In my last post I talked about the usefulness and downfalls of using the plentiful resources available online to plan lessons. In our technology-driven world, it’s important to carefully select and properly use technology in the classroom as well. Just as we must be careful when using the Internet to plan our lessons, we should also be selective when finding resources to use in our own classrooms. I’ve made the mistake of assuming that 2nd grade students can independently view YouTube videos or navigate a website without assistance, and it almost derailed my entire lesson.
I’ve also witnessed technology used brilliantly in a classroom. In the school I tutor in, each Kindergarten class gets split in half for their literacy lesson – half to work independently on computers, and half with the teacher (then they switch). The key to this success was careful technology instruction in the beginning of the school year and making sure that all students understood how to use the program. It was also important to find software that was engaging and age-appropriate. Finally, a positive reinforcement system was put in place so that students were motivated to complete their computer activities without supervision.

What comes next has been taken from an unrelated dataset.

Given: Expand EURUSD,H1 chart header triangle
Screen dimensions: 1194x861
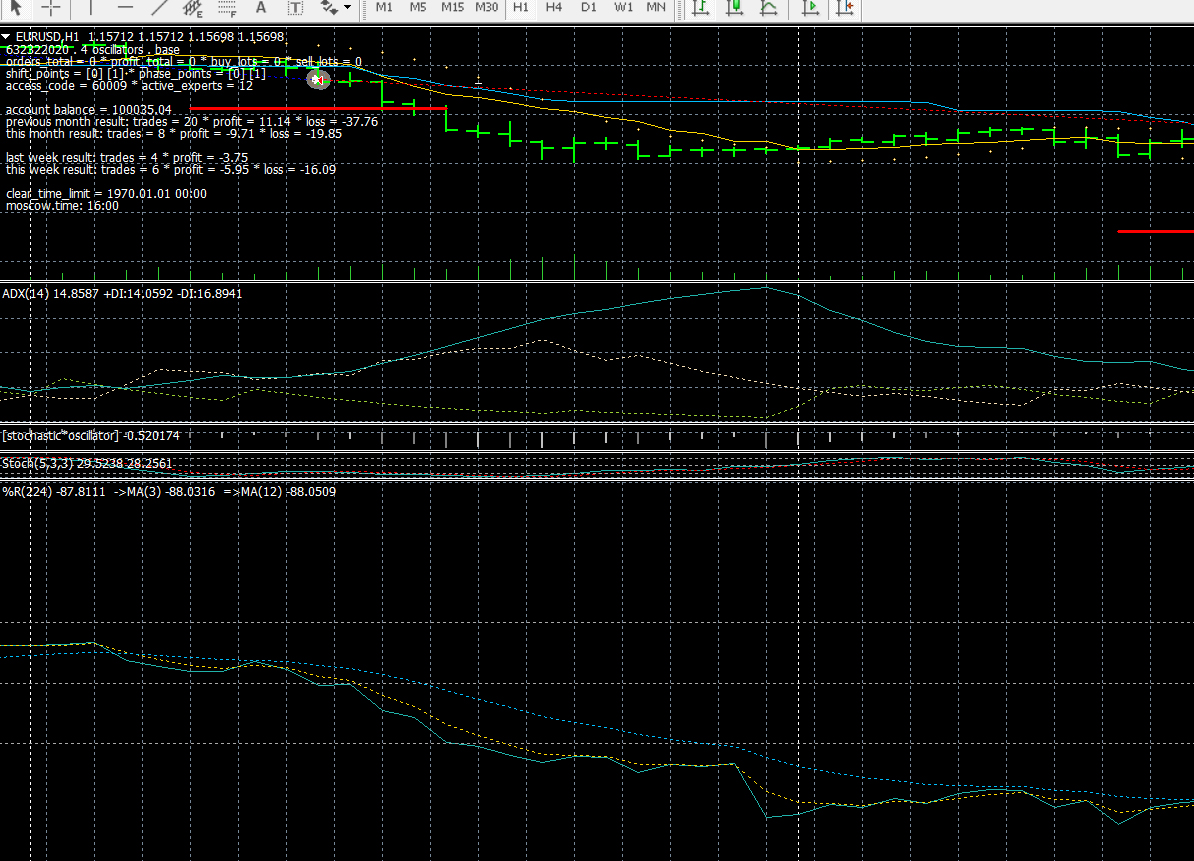Looking at the screenshot, I should point(7,36).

Technology can (and should!) also be an integral part of math instruction. Khan Academy is an excellent resources for both students and teachers. For example, if I wanted to teach about prime factorization, I could use the Khan Academy videos to brush up on how to teach it, or I could post it on a class website so that students can refer back to it once they’re home. Students that have completed an assignment early could also use Khan Academy’s skill site to get in extra practice and receive immediate feedback. The usefulness of KA is endless!
Technology is a blessing, if we use it appropriately in our classrooms. Have you ever had any tech blunders? Successes?